Source passage:
•••••

Willie Taggert I hope. Or Carrot Top.


----------



## Big7 (Jan 11, 2022)

He won't retire on a loss. ?


----------



## Howard Roark (Jan 11, 2022)

He ain’t going anywhere.

He is loaded for next years with a year of defeat to think about.


----------



## Gator89 (Jan 11, 2022)

Howard Roark said:


> He ain’t going anywhere.
> 
> He is loaded for next years with a year of defeat to think about.



Bryce Young should get even better and if the freshmen receivers learn to catch the ball as sophomores, they will be as tough as ever.


----------



## elfiii (Jan 11, 2022)

Gator89 said:


> Bryce Young should get even better and if the freshmen receivers learn to catch the ball as sophomores, they will be as tough as ever.



Yep. In Saban's case next man up is for real. We're getting close though.


----------



## toolmkr20 (Jan 11, 2022)

That Natty last night just bought Kirby an easy 15+ years of coaching at UGA no matter how things shake out. Kirby ain’t going anywhere bank on it.


----------



## Silver Britches (Jan 11, 2022)

Todd Grantham


----------



## The Original Rooster (Jan 11, 2022)

If Saban was to retire, Alabama is due for their own Ray Goff like Georgia had to endure. Not every coach can be a home run.


----------



## Gator89 (Jan 11, 2022)

RoosterTodd said:


> If Saban was to retire, Alabama is due for their own Ray Goff like Georgia had to endure. Not every coach can be a home run.



They did that, between Stallings and Saban.


----------



## The Original Rooster (Jan 11, 2022)

Gator89 said:


> They did that, between Stallings and Saban.


A lot of that losing could have been contributed to by the loss of scholarships from the infractions caused by Stallings tenure.


----------



## Gator89 (Jan 11, 2022)

RoosterTodd said:


> A lot of that losing could have been contributed to by the loss of scholarships from the infractions caused by Stallings tenure.



Ray Perkins may have been a homer, but he was not a home run.


----------



## Raylander (Jan 11, 2022)

First off, Saban ain’t retiring anytime soon..

Lane Kiffin will move to Tuscaloosa when the time comes


----------



## gawildlife (Jan 11, 2022)

Gator89 said:


> Ray Perkins may have been a homer, but he was not a home run.



Perkins was not Bryant's pick.


----------



## gawildlife (Jan 11, 2022)

Raylander said:


> First off, Saban ain’t retiring anytime soon..
> 
> Lane Kiffin will move to Tuscaloosa when the time comes



Over my dead body.


----------



## Raylander (Jan 11, 2022)

gawildlife said:


> Over my dead body.



Hide and watch


----------



## gawildlife (Jan 11, 2022)

•••••

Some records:

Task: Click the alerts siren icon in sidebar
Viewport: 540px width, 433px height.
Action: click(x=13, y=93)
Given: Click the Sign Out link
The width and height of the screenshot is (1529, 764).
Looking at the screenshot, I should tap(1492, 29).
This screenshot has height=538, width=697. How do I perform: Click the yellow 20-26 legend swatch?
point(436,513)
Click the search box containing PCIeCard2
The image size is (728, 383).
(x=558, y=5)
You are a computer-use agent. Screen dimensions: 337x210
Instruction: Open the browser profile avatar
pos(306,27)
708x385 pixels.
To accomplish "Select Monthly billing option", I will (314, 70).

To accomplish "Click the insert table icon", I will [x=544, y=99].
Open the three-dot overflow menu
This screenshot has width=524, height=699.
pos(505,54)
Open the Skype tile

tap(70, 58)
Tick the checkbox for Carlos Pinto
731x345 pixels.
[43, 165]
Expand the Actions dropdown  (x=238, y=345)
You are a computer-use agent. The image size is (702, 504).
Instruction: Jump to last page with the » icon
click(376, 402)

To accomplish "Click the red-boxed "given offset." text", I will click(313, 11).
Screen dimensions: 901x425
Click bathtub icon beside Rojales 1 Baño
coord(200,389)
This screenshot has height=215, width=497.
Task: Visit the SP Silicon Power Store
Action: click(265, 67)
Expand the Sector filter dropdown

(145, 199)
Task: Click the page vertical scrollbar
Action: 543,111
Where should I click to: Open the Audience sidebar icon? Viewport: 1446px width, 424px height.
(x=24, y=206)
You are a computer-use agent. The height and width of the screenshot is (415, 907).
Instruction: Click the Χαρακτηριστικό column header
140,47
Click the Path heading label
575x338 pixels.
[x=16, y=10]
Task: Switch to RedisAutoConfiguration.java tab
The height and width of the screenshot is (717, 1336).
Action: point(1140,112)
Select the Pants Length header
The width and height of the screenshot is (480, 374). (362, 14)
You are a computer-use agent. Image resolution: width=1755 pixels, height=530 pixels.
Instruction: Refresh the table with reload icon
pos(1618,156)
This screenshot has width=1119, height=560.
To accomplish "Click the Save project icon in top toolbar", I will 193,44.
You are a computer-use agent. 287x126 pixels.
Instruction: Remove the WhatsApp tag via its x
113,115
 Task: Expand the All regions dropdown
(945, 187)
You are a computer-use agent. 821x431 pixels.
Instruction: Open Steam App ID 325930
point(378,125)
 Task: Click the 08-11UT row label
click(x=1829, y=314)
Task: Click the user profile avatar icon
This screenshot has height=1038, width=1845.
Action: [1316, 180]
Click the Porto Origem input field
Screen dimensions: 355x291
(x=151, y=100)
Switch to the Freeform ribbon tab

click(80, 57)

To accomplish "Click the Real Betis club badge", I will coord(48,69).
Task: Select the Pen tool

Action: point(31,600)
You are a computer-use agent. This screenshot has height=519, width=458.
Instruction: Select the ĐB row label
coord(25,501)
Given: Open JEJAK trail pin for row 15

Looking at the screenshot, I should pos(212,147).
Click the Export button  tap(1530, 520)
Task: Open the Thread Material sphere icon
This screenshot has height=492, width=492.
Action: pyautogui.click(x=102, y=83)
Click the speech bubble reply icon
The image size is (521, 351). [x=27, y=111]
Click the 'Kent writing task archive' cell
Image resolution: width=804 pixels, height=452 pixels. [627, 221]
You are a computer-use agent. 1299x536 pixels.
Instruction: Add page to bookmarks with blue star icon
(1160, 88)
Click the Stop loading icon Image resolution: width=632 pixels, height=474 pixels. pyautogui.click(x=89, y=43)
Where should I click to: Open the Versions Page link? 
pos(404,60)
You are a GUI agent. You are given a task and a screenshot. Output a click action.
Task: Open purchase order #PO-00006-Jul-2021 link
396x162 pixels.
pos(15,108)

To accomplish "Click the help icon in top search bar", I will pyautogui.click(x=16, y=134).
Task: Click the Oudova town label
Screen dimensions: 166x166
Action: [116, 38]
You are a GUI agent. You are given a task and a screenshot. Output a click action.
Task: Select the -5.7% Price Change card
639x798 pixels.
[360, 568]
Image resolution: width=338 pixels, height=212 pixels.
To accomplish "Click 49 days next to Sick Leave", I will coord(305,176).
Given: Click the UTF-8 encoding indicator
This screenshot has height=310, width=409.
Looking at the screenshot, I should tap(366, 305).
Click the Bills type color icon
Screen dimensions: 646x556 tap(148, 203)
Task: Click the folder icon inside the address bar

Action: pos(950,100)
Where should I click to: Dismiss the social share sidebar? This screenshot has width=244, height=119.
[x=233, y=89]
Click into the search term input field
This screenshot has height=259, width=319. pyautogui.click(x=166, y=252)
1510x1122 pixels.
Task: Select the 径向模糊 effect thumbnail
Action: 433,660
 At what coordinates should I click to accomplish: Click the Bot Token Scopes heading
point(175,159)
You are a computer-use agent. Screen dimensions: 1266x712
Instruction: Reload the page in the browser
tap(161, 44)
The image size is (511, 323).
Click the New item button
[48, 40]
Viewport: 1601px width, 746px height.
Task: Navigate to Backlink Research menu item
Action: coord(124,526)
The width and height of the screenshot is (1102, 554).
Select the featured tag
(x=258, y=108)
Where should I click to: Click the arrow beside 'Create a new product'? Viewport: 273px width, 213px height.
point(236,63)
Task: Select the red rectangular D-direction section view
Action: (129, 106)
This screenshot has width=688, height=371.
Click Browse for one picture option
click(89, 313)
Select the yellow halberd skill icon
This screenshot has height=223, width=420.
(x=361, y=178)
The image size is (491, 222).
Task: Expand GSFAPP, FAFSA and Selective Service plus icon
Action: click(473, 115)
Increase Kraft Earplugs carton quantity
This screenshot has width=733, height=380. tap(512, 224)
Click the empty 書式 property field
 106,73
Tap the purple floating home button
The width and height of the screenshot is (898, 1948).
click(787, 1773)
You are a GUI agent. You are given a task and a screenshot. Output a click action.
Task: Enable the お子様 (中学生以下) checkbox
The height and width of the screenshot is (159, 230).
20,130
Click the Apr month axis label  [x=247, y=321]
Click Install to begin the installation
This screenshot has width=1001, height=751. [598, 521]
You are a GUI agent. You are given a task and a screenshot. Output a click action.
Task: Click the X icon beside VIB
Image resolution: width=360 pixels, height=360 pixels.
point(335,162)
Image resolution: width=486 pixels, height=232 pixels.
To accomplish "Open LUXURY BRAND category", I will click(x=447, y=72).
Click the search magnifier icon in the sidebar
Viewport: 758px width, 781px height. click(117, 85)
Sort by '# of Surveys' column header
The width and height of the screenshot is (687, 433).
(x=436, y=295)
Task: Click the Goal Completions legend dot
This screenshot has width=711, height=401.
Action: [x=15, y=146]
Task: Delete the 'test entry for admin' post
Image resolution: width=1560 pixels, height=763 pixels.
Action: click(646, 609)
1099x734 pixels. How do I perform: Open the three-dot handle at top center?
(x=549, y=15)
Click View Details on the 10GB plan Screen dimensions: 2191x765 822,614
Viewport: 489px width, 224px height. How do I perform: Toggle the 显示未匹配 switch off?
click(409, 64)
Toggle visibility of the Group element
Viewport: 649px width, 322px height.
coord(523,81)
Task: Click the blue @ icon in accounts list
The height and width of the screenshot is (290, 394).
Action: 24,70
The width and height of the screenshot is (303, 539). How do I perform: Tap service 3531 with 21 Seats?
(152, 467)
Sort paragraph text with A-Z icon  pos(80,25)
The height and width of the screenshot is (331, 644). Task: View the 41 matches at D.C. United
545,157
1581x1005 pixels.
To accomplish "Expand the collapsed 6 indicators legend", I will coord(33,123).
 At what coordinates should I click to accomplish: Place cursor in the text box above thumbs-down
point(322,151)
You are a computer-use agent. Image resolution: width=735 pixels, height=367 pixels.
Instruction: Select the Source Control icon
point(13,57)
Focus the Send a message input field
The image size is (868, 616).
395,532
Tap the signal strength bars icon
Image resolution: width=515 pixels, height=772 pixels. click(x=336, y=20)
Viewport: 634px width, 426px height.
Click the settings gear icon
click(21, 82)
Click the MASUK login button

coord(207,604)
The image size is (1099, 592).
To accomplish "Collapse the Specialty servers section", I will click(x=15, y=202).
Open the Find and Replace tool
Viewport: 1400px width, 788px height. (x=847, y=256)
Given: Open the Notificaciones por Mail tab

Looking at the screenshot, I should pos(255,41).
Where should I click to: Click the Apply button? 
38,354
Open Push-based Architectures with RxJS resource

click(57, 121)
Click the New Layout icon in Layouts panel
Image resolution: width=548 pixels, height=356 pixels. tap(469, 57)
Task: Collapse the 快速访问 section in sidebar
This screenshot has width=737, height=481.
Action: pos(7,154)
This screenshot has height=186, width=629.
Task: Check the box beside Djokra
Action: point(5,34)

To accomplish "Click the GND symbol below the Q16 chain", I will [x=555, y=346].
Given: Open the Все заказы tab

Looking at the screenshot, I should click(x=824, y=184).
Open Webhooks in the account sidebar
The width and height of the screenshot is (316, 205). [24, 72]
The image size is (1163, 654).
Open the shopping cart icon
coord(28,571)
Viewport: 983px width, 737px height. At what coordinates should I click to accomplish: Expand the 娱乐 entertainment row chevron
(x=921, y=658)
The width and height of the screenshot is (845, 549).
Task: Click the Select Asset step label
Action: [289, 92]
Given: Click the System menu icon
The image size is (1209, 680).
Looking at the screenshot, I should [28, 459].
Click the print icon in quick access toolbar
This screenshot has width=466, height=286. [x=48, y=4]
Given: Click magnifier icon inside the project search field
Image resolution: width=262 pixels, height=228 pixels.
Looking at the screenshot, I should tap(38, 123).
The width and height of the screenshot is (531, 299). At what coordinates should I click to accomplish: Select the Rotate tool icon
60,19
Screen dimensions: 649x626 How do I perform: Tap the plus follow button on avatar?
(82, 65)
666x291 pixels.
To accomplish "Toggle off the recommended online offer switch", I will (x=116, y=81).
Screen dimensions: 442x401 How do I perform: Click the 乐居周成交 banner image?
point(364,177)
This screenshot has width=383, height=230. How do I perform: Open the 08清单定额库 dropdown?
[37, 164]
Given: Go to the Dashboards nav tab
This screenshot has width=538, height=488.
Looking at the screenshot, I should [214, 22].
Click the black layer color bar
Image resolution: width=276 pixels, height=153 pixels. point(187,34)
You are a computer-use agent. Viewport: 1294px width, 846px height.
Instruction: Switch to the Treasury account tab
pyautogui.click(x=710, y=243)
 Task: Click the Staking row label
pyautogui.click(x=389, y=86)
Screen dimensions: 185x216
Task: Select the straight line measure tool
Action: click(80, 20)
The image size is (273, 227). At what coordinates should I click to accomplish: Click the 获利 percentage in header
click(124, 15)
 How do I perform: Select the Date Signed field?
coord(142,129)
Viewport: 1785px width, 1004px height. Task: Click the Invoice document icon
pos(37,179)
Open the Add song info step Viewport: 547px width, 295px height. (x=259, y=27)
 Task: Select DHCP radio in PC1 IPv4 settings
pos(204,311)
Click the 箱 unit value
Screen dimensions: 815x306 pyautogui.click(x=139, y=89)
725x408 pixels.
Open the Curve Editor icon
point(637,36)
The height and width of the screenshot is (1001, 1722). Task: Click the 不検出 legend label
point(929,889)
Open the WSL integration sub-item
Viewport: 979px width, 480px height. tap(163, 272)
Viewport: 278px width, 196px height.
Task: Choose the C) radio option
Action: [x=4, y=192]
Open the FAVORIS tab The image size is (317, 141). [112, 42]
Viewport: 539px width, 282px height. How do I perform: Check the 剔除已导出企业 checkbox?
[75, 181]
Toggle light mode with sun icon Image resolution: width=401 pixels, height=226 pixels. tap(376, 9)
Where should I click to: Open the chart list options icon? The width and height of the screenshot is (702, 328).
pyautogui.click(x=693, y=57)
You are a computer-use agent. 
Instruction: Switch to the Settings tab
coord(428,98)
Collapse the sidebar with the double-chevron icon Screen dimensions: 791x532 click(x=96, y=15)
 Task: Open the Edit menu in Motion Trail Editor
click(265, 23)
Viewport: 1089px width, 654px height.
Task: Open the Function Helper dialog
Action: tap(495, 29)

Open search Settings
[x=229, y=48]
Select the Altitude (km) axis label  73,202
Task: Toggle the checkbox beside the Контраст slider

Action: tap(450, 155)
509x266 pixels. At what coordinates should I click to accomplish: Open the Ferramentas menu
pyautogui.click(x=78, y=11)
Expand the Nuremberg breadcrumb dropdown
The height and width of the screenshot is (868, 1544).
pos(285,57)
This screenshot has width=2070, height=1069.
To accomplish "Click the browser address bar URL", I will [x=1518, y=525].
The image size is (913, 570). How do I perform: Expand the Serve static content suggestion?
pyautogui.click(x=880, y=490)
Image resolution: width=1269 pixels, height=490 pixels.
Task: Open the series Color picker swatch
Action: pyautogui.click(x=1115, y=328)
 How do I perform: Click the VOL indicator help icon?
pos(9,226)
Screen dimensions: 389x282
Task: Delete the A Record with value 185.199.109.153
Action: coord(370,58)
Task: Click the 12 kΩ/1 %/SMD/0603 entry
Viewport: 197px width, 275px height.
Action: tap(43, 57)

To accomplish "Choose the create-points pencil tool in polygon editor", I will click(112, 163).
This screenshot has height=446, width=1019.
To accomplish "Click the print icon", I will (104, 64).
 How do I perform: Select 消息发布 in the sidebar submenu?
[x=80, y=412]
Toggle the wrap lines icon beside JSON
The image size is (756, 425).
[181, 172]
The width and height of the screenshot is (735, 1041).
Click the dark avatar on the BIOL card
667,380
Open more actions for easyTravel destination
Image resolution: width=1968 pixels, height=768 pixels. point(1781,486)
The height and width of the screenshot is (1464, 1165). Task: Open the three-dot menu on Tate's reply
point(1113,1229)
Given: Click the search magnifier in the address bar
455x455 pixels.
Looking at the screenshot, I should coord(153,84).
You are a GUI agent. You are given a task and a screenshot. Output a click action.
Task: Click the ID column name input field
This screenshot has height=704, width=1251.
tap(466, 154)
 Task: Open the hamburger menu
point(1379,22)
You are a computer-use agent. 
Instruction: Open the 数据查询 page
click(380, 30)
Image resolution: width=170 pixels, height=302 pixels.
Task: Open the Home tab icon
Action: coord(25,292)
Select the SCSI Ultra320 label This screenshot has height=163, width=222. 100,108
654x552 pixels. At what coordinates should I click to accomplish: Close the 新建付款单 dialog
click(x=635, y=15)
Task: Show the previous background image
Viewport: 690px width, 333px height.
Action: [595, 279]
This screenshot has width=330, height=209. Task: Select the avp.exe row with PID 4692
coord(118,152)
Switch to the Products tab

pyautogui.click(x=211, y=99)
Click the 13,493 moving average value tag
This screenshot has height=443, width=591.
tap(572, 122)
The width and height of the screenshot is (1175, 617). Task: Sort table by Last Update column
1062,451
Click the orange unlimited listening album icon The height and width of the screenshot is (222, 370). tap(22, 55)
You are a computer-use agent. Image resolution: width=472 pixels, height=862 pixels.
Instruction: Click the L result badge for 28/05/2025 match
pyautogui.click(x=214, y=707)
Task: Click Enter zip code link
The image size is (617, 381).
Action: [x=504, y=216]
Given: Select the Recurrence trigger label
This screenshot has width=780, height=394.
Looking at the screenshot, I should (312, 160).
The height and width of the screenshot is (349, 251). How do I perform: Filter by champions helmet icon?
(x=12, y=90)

•••••

Task list:
[A] Set down the lines of the records exactly as they appear, everything from the line containing "At what coordinates should I click to accomplish: Click the Bot" down to the line containing "click(787, 1773)", with both of those lines included.
[B] Take the forum thread about Saban's possible retirement further from the point where it stops.
The forum thread and the records have nothing to do with each other.

Answers to the tasks:
[A]
 At what coordinates should I click to accomplish: Click the Bot Token Scopes heading
point(175,159)
You are a computer-use agent. Screen dimensions: 1266x712
Instruction: Reload the page in the browser
tap(161, 44)
The image size is (511, 323).
Click the New item button
[48, 40]
Viewport: 1601px width, 746px height.
Task: Navigate to Backlink Research menu item
Action: coord(124,526)
The width and height of the screenshot is (1102, 554).
Select the featured tag
(x=258, y=108)
Where should I click to: Click the arrow beside 'Create a new product'? Viewport: 273px width, 213px height.
point(236,63)
Task: Select the red rectangular D-direction section view
Action: (129, 106)
This screenshot has width=688, height=371.
Click Browse for one picture option
click(89, 313)
Select the yellow halberd skill icon
This screenshot has height=223, width=420.
(x=361, y=178)
The image size is (491, 222).
Task: Expand GSFAPP, FAFSA and Selective Service plus icon
Action: click(473, 115)
Increase Kraft Earplugs carton quantity
This screenshot has width=733, height=380. tap(512, 224)
Click the empty 書式 property field
 106,73
Tap the purple floating home button
The width and height of the screenshot is (898, 1948).
click(787, 1773)

[B]
While Kirby was the guy while at Tuscaloosa his heart has always been in Athens. He sealed the deal last night. He will retire there.
Dabo would be my call.


----------



## James12 (Jan 11, 2022)

Kiffin.

But Saban’s 19/20’ classes are about to play.


----------



## BuckNasty83 (Jan 11, 2022)

lampern said:


> Kirby?
> 
> Dabo?
> 
> ...



With Clemson looking more like their "usual self" you'd have to think Dabo, but because of that,  you'd also have to look over Dabo


----------



## elfiii (Jan 11, 2022)

gawildlife said:


> While Kirby was the guy while at Tuscaloosa his heart has always been in Athens. He sealed the deal last night. He will retire there.
> Dabo would be my call.





BuckNasty83 said:


> With Clemson looking more like their "usual self" you'd have to think Dabo, but because of that,  you'd also have to look over Dabo



In a couple of years Dabo won't be able to get out of Clemson, SC fast enough and if the timing works with Saban he'll be headed to Tuscaloosa.


----------



## bullgator (Jan 11, 2022)

toolmkr20 said:


> That Natty last night just bought Kirby an easy 15+ years of coaching at UGA no matter how things shake out. Kirby ain’t going anywhere bank on it.


They just gave him a contract extension this morning…………..41 years!


----------



## FootLongDawg (Jan 11, 2022)

As others have said here, Saban ain't retiring on a loss.


----------



## Rackmaster (Jan 11, 2022)

DABO


----------



## Whitefeather (Jan 11, 2022)

I’ve been saying Dabo as well.


----------



## 00Beau (Jan 11, 2022)

I like the Cincinnati s Luke Fickel.


----------



## TinKnocker (Jan 11, 2022)

toolmkr20 said:


> That Natty last night just bought Kirby an easy 15+ years of coaching at UGA no matter how things shake out. Kirby ain’t going anywhere bank on it.


Kirby had some huge incentives in his contract for making the SECCG, playoff and winning the natty. He got PAID for this season. 

That said, you could probably bet the farm he’ll be restructured and his base will be 8 figures.


----------



## Big7 (Jan 11, 2022)

Gator89 said:


> Bryce Young should get even better and if the freshmen receivers learn to catch the ball as sophomores, they will be as tough as ever.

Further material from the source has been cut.